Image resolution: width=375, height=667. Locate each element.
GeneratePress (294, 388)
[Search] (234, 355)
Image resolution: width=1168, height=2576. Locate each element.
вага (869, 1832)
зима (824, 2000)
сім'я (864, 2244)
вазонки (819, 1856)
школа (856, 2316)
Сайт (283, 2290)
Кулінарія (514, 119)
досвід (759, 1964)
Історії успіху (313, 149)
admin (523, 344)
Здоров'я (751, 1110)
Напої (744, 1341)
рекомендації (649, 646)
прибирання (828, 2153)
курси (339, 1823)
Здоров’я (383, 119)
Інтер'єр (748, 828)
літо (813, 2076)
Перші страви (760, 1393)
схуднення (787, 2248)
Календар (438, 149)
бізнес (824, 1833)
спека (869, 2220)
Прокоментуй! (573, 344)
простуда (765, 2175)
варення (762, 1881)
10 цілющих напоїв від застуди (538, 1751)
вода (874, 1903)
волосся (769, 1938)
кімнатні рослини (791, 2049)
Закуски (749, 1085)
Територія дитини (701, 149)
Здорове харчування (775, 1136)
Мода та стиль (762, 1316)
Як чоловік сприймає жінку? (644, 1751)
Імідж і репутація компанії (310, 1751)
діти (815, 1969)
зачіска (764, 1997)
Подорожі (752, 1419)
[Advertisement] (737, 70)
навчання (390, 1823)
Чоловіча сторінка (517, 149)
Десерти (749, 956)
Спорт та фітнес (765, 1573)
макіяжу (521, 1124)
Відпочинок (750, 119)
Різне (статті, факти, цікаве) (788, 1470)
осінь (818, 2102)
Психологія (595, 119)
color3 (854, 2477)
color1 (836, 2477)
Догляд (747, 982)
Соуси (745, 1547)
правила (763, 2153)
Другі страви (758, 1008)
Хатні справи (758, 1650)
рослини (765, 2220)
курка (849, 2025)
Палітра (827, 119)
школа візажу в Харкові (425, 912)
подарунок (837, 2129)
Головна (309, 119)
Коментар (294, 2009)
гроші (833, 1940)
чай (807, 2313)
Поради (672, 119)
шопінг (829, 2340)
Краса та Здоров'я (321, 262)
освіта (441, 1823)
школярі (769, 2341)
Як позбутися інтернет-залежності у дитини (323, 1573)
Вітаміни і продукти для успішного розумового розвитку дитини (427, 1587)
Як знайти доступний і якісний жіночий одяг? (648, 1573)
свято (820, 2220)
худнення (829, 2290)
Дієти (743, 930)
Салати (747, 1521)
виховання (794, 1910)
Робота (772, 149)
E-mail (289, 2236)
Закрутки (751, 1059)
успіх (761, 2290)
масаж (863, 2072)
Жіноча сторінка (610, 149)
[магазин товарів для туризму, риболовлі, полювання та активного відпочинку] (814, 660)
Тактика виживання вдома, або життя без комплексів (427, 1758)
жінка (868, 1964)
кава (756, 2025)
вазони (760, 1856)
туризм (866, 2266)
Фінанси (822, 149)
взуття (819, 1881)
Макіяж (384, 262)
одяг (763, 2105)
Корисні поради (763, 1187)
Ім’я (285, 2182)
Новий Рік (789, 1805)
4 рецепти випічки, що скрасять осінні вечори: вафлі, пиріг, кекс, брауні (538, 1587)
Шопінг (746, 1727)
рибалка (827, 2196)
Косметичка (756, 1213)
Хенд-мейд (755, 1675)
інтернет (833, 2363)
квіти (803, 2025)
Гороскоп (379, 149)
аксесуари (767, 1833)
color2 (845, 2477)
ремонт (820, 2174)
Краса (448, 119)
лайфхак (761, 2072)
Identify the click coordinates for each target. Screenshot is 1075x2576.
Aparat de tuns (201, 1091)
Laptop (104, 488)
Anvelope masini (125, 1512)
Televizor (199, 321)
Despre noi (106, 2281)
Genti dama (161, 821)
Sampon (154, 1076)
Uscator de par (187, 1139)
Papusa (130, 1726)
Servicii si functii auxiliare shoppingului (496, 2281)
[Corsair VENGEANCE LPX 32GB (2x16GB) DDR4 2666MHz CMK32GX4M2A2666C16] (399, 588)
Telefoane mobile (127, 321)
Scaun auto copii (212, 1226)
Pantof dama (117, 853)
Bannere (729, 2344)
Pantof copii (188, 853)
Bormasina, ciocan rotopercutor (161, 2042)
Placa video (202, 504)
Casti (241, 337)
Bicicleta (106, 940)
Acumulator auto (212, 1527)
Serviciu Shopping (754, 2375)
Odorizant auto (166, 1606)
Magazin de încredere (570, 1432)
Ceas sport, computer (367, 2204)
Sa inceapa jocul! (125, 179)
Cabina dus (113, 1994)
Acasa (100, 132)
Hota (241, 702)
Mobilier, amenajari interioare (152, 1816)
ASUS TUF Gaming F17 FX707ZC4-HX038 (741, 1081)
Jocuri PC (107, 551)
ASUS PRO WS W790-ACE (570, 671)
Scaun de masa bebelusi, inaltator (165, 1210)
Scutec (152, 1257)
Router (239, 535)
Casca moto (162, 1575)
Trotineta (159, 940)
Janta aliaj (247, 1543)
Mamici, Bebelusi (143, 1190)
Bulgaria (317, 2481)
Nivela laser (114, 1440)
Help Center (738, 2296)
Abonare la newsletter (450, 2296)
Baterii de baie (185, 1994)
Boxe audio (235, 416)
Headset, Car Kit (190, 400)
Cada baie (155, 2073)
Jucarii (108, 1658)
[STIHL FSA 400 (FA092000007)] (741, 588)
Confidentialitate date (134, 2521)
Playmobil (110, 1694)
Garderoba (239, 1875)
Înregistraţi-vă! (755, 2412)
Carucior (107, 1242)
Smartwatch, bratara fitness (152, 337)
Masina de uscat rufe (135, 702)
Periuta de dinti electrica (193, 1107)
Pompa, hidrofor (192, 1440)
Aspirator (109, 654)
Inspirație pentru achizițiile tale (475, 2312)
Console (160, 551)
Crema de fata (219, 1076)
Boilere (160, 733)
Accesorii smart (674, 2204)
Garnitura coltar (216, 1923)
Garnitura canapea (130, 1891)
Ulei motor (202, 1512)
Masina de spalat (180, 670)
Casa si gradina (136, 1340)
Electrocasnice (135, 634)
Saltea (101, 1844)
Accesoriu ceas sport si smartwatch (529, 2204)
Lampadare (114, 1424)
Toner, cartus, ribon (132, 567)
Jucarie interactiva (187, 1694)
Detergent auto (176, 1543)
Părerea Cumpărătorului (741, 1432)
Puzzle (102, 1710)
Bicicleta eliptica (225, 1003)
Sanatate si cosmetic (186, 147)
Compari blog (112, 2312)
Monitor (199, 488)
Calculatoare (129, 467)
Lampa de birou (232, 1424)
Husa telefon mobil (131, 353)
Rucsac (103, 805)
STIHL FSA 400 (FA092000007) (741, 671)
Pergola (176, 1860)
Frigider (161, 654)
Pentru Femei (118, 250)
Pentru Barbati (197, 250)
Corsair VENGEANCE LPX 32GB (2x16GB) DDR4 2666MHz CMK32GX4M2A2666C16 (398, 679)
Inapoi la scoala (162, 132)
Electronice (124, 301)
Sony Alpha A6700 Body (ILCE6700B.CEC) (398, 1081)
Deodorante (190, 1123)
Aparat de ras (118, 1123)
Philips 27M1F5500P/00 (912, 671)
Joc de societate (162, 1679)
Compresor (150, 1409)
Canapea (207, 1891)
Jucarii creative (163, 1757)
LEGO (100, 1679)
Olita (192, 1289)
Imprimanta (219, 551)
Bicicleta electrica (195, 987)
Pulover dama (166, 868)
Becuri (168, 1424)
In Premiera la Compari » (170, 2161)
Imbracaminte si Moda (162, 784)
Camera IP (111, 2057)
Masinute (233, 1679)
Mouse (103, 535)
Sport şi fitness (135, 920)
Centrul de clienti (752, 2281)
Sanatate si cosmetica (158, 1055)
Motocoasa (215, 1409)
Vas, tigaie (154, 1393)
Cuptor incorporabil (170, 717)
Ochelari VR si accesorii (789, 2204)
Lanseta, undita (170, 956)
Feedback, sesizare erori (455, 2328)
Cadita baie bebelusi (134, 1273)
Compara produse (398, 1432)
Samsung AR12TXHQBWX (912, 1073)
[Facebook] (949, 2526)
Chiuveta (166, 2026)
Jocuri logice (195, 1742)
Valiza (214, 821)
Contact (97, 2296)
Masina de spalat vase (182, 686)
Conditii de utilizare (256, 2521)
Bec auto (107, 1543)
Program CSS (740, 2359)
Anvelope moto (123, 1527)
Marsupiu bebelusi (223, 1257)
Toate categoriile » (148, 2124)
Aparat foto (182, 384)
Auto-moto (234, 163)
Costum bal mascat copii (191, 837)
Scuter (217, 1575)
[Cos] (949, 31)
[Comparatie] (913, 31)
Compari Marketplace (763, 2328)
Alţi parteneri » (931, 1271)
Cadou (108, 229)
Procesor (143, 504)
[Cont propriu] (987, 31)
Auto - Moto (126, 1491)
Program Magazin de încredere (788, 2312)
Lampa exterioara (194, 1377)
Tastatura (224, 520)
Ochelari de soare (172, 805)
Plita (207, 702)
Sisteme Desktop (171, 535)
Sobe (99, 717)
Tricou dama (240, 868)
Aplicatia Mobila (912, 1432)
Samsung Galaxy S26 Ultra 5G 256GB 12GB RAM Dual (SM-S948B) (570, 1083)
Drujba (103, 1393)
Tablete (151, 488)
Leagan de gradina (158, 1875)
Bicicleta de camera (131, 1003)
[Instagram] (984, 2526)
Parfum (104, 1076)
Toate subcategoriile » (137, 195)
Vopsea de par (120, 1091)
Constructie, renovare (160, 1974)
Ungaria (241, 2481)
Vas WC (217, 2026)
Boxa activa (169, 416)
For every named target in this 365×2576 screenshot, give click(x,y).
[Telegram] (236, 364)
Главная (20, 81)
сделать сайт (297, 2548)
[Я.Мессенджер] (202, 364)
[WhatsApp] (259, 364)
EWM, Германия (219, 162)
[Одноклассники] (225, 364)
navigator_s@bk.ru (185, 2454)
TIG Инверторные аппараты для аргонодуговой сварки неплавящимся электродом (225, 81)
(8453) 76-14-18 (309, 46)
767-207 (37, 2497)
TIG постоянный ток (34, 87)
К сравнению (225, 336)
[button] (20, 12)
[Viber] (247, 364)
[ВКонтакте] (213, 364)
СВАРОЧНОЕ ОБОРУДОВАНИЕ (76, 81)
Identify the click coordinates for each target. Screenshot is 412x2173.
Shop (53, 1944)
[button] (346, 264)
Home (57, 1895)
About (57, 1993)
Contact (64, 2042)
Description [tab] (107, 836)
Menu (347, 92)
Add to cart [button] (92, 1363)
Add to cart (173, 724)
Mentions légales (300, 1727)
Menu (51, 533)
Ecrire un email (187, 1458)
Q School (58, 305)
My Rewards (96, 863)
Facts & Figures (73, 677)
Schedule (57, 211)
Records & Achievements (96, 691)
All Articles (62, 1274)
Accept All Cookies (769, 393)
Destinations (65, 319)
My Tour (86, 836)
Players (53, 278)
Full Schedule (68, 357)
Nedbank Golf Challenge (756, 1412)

_Work required_:
What you return should be exactly the lines above, starting at the one with "Electrocasnice (135, 634)" and ending at the one with "Joc de societate (162, 1679)", and nothing else.

_Answer to this exercise_:
Electrocasnice (135, 634)
Saltea (101, 1844)
Accesoriu ceas sport si smartwatch (529, 2204)
Lampadare (114, 1424)
Toner, cartus, ribon (132, 567)
Jucarie interactiva (187, 1694)
Detergent auto (176, 1543)
Părerea Cumpărătorului (741, 1432)
Puzzle (102, 1710)
Bicicleta eliptica (225, 1003)
Sanatate si cosmetic (186, 147)
Compari blog (112, 2312)
Monitor (199, 488)
Calculatoare (129, 467)
Lampa de birou (232, 1424)
Husa telefon mobil (131, 353)
Rucsac (103, 805)
STIHL FSA 400 (FA092000007) (741, 671)
Pergola (176, 1860)
Frigider (161, 654)
Pentru Femei (118, 250)
Pentru Barbati (197, 250)
Corsair VENGEANCE LPX 32GB (2x16GB) DDR4 2666MHz CMK32GX4M2A2666C16 (398, 679)
Inapoi la scoala (162, 132)
Electronice (124, 301)
Sony Alpha A6700 Body (ILCE6700B.CEC) (398, 1081)
Deodorante (190, 1123)
Aparat de ras (118, 1123)
Philips 27M1F5500P/00 (912, 671)
Joc de societate (162, 1679)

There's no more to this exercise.